LISA A. HARRENSTIEN, LISA A. TELL, RICHARD VULLIET, MARTHA NEEDHAM, CHRIS M. BRANDT, ANGELA BRONDOS, BRET STEDMAN, PHILIP H. KASS
Journal of Avian Medicine and Surgery 14 (4), 228-236, (1 December 2000) https://doi.org/10.1647/1082-6742(2000)014[0228:DOEIRT]2.0.CO;2
KEYWORDS: enrofloxacin, single-dose pharmacokinetics, adverse reactions, red-tailed hawk, Buteo jamaicensis, great horned owl, Bubo virginianus
Enrofloxacin is a fluoroquinolone antibiotic that is effective against many of the common gram-negative bacterial pathogens in raptors. This 3-period crossover study was designed to compare the pharmacokinetics of enrofloxacin after oral, intramuscular, or intravenous administration in red-tailed hawks (Buteo jamaicensis; n = 8) and great horned owls (Bubo virginianus; n = 5). In each study period, birds received a single dose of an injectable formulation of enrofloxacin (15 mg/kg) by 1 of these 3 routes. Oral administration was accomplished by force-feeding each bird a small freshly killed mouse that had received an intraperitoneal injection of enrofloxacin (in-prey). Intramuscular injections were divided into 2 sites in the pectoral musculature. Serial plasma samples were taken before administration and at 0.25, 0.5, 1, 2, 4, 8, 12, 24, and 48 hours after administration. Oral administration resulted in plasma concentrations of enrofloxacin that peaked at 4–8 hours in both species. Plasma concentrations remained at >1 μg/ml until at least 18 hours after administration, although an initial lag time of approximately 2–8 hours occurred for absorption from the gastrointestinal tract. Intramuscular administration resulted in plasma concentrations that peaked at 0.5–2 hours; enrofloxacin levels remained at >1 μg/ml for at least 15 hours. After intravenous administration to red-tailed hawks, enrofloxacin levels remained at >1 μg/ml for at least 15 hours. Two great horned owls showed acute weakness, bradycardia, and peripheral vasoconstriction during intravenous injection.
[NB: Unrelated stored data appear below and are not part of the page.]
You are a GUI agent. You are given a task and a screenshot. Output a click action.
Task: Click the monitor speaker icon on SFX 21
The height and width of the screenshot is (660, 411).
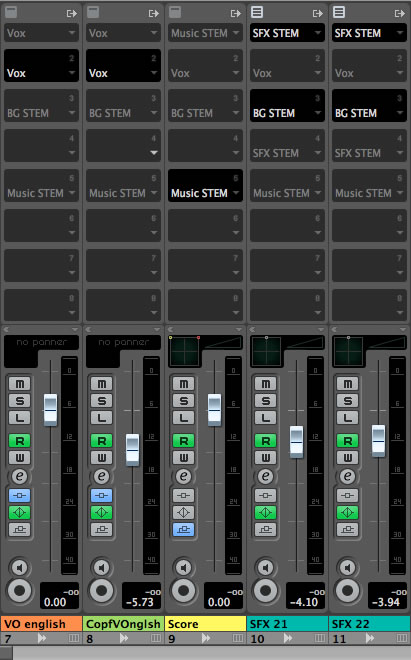tap(265, 567)
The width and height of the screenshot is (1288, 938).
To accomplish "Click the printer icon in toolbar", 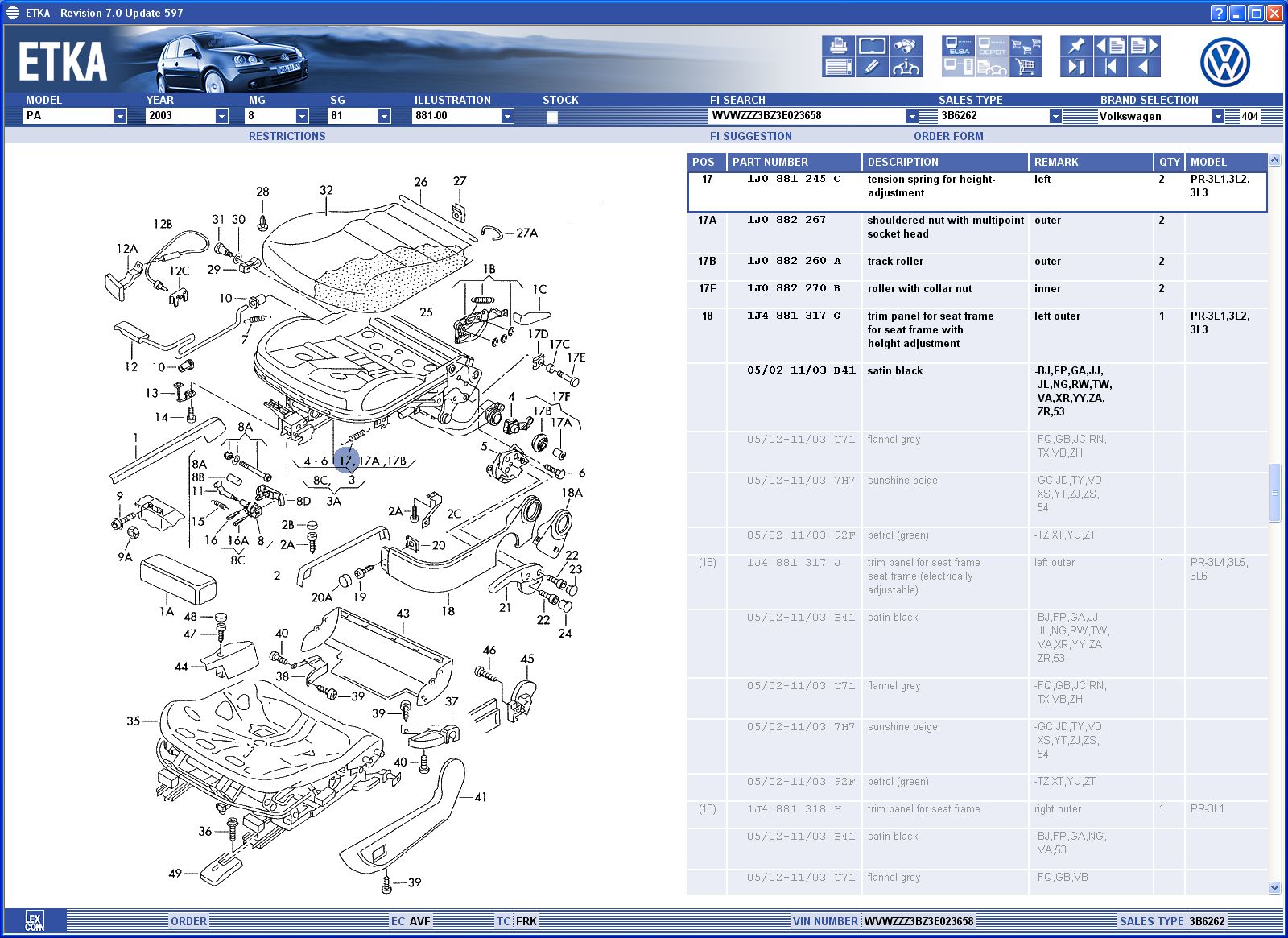I will [838, 46].
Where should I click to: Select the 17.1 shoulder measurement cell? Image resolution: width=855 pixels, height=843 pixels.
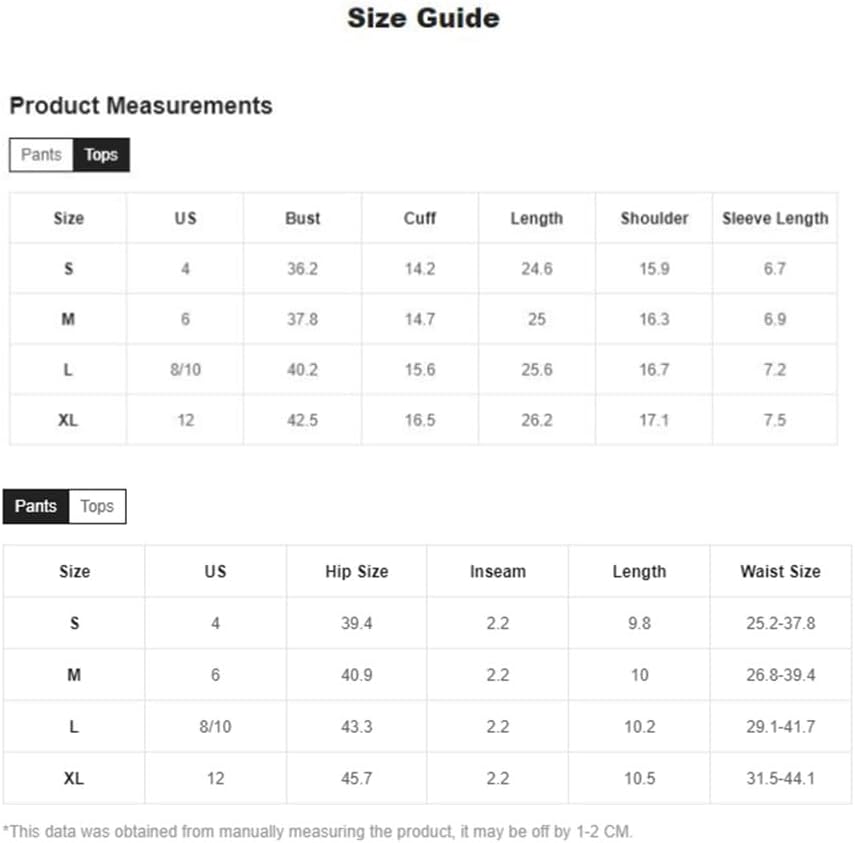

These clinical signs resolved within 1–3 hours with supportive therapy; however, the intravenous route was not evaluated for the other 3 owls. We conclude that oral (in-prey) and intramuscular routes are reliable means of administration of injectable enrofloxacin in red-tailed hawks and great horned owls, using a dosage of 15 mg/kg q24h. Intravenous administration of enrofloxacin can be performed with caution in red-tailed hawks but should not be attempted in great horned owls.